> **ABOUT THIS TASK**
In the data below, find the line containing "ポスト (203, 191)" and the line containing "Donate (98, 9)", then reproduce them and every line between, exactly. Omit pictures.

[Dataset entries]
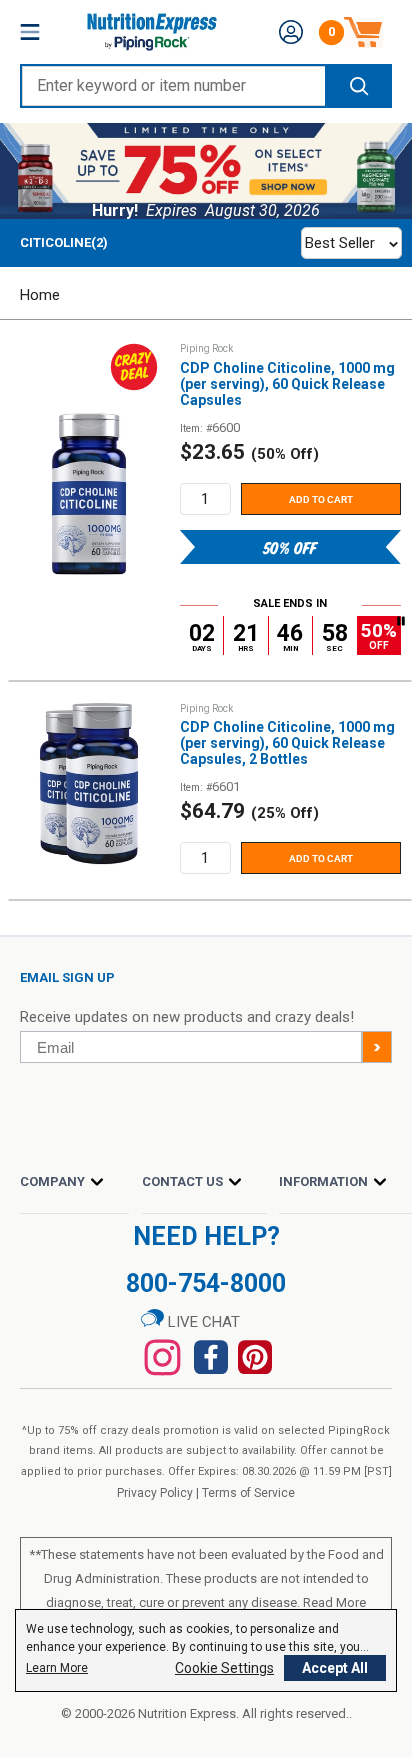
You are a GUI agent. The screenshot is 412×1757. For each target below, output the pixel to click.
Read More (334, 1602)
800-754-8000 (206, 1283)
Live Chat (202, 1322)
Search (357, 86)
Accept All (335, 1668)
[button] (291, 32)
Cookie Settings (224, 1668)
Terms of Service (248, 1493)
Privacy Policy (155, 1493)
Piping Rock (206, 348)
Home (40, 295)
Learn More (57, 1668)
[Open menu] (30, 32)
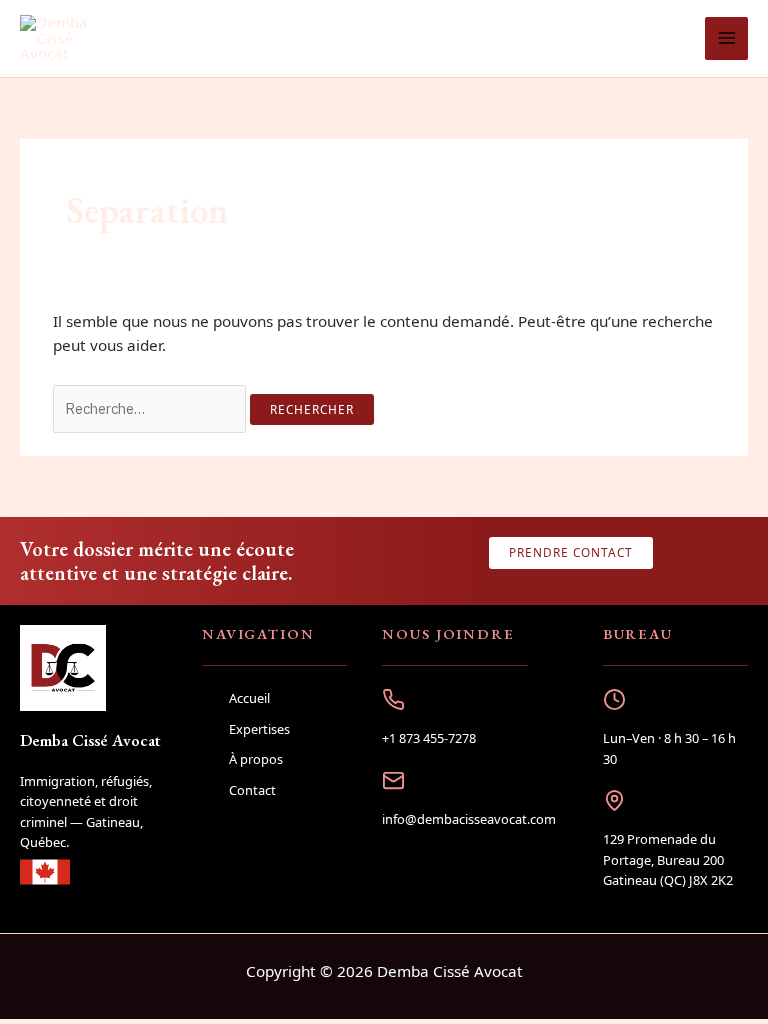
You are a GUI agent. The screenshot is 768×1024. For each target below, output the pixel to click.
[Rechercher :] (151, 408)
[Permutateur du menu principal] (726, 38)
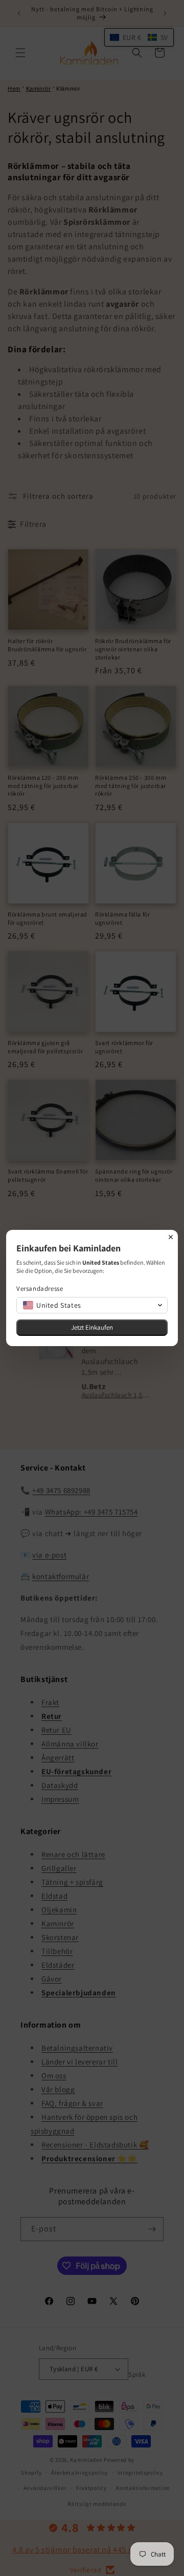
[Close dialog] (171, 1237)
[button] (92, 1305)
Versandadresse (39, 1288)
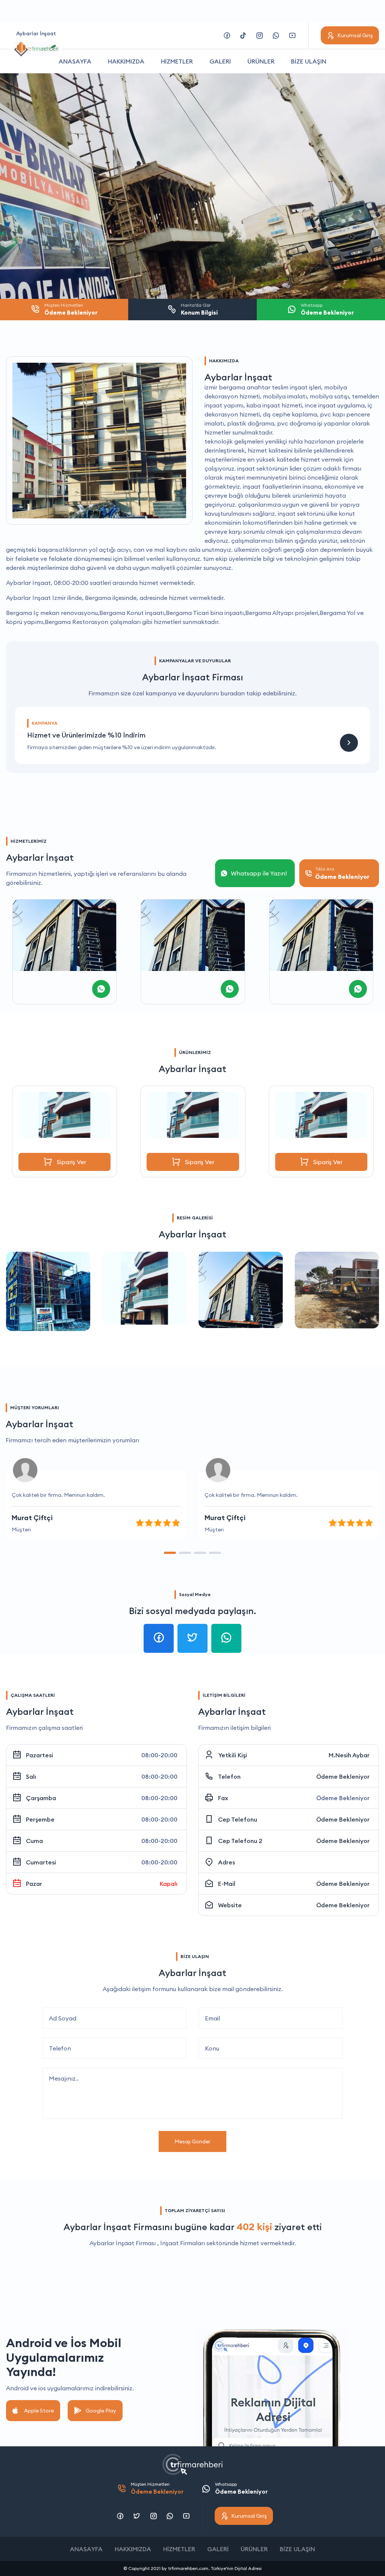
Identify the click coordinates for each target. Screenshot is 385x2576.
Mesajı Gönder (192, 2141)
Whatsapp (241, 2488)
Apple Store (39, 2410)
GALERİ (220, 61)
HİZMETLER (177, 61)
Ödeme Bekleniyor (343, 1776)
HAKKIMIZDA (126, 61)
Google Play (101, 2410)
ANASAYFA (75, 61)
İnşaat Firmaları (182, 2243)
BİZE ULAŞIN (308, 61)
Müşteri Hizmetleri (157, 2488)
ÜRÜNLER (260, 61)
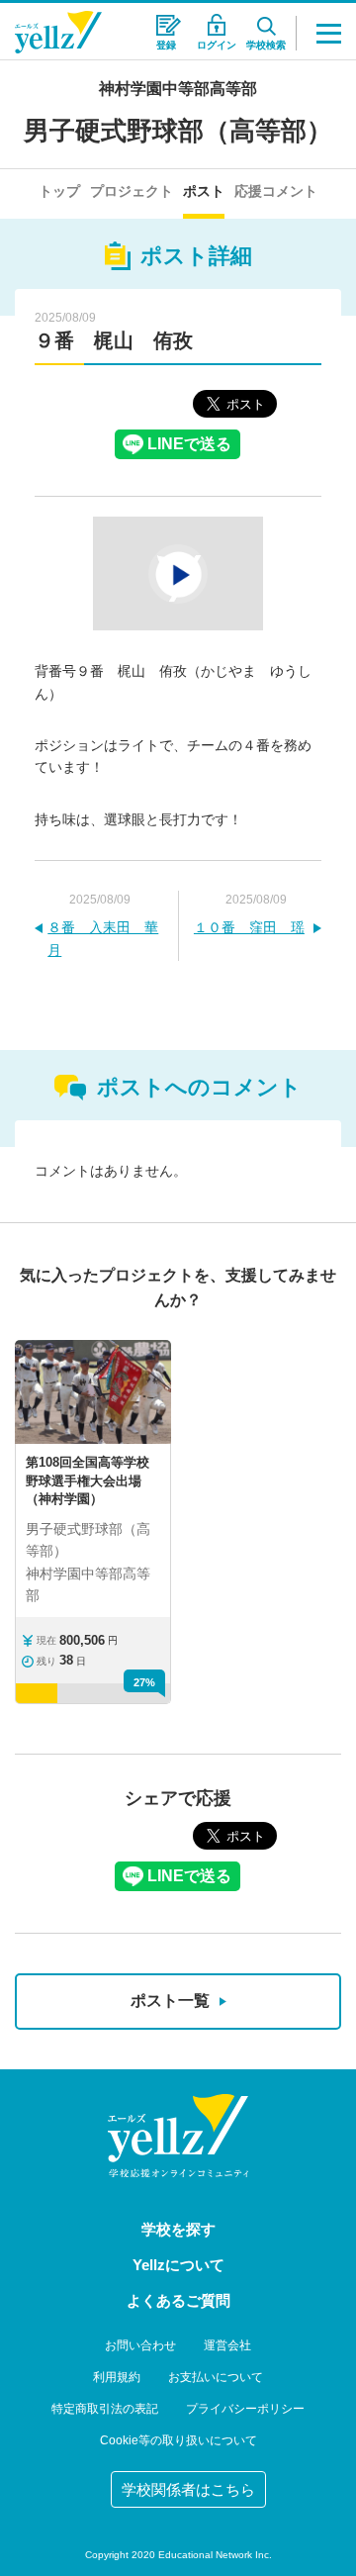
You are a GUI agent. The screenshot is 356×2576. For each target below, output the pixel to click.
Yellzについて (178, 2264)
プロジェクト (131, 191)
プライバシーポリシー (245, 2409)
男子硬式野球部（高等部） (178, 130)
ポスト (203, 191)
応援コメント (275, 191)
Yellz (58, 32)
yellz (178, 2135)
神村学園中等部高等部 (178, 88)
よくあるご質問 (178, 2300)
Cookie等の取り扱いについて (178, 2440)
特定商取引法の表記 (104, 2409)
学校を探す (178, 2229)
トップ (59, 191)
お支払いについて (215, 2377)
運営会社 (227, 2345)
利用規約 (116, 2377)
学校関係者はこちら (188, 2489)
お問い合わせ (140, 2345)
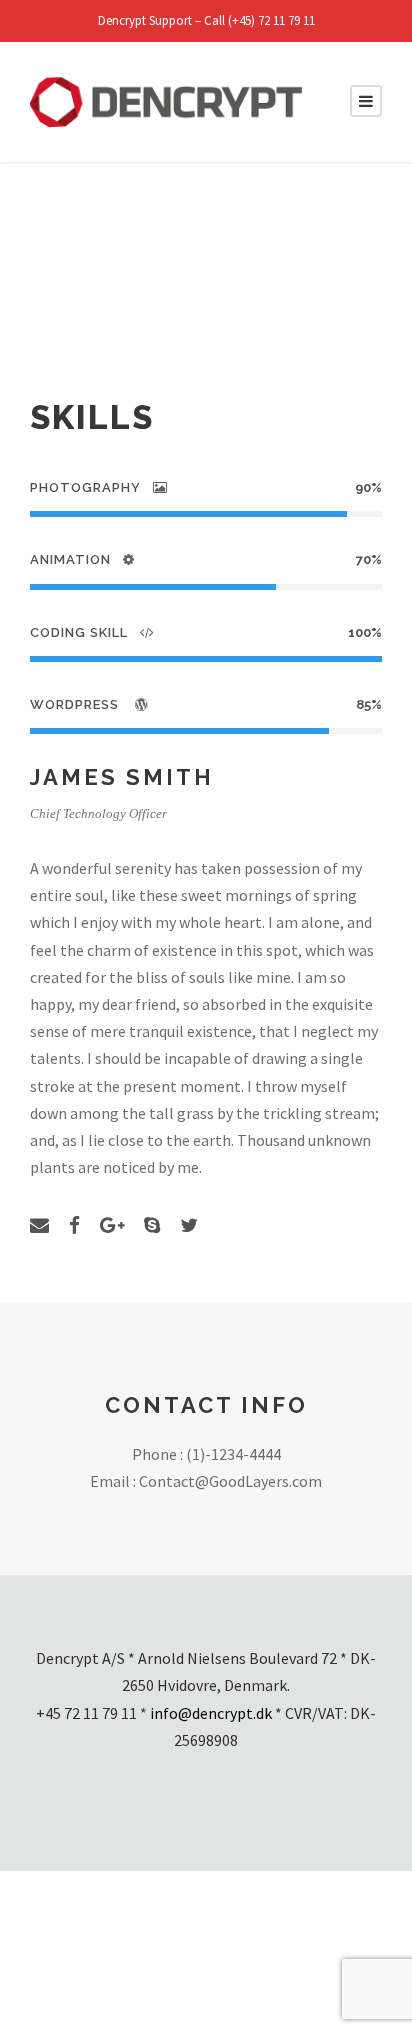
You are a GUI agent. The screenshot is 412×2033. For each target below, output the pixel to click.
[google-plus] (112, 1225)
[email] (39, 1225)
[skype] (152, 1225)
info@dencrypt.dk (211, 1713)
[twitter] (189, 1225)
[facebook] (74, 1225)
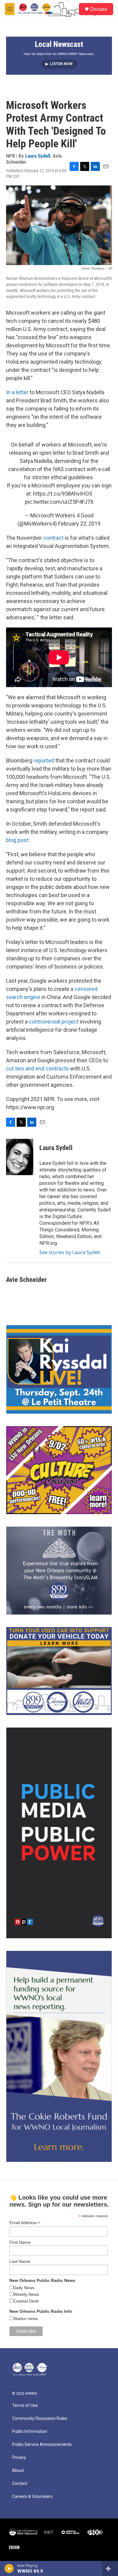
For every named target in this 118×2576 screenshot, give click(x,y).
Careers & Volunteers (32, 2496)
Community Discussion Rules (39, 2418)
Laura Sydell (37, 156)
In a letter (17, 392)
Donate (98, 9)
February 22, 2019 (79, 523)
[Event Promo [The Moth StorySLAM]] (59, 1570)
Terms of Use (25, 2405)
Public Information (29, 2431)
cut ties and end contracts (37, 1068)
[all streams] (110, 2568)
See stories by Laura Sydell (69, 1252)
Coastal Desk (26, 2301)
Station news (25, 2318)
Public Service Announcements (42, 2444)
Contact (19, 2483)
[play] (9, 2568)
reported (44, 760)
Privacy (19, 2457)
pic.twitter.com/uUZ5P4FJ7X (59, 502)
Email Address (24, 2223)
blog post (17, 840)
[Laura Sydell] (19, 1157)
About (18, 2470)
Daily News (23, 2287)
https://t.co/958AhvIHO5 (62, 493)
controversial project (54, 1021)
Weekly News (26, 2294)
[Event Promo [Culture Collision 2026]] (59, 1470)
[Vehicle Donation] (59, 1671)
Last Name (19, 2261)
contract (53, 538)
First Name (20, 2242)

> **OUTPUT**
ポスト (203, 191)
応援コメント (275, 191)
Yellz (58, 32)
yellz (178, 2135)
神村学園中等部高等部 (178, 88)
よくあるご質問 (178, 2300)
Cookie等の取り扱いについて (178, 2440)
特定商取引法の表記 (104, 2409)
学校を探す (178, 2229)
トップ (59, 191)
お支払いについて (215, 2377)
運営会社 (227, 2345)
利用規約 (116, 2377)
学校関係者はこちら (188, 2489)
お問い合わせ (140, 2345)
You are a GUI agent. The screenshot is 412×2033. For each target below, output the pixel to click.
[google-plus] (112, 1225)
[email] (39, 1225)
[skype] (152, 1225)
info@dencrypt.dk (211, 1713)
[twitter] (189, 1225)
[facebook] (74, 1225)
For every named target in this 118×2576 screenshot, give click(x,y).
Careers & Volunteers (32, 2496)
Community Discussion Rules (39, 2418)
Laura Sydell (37, 156)
In a letter (17, 392)
Donate (98, 9)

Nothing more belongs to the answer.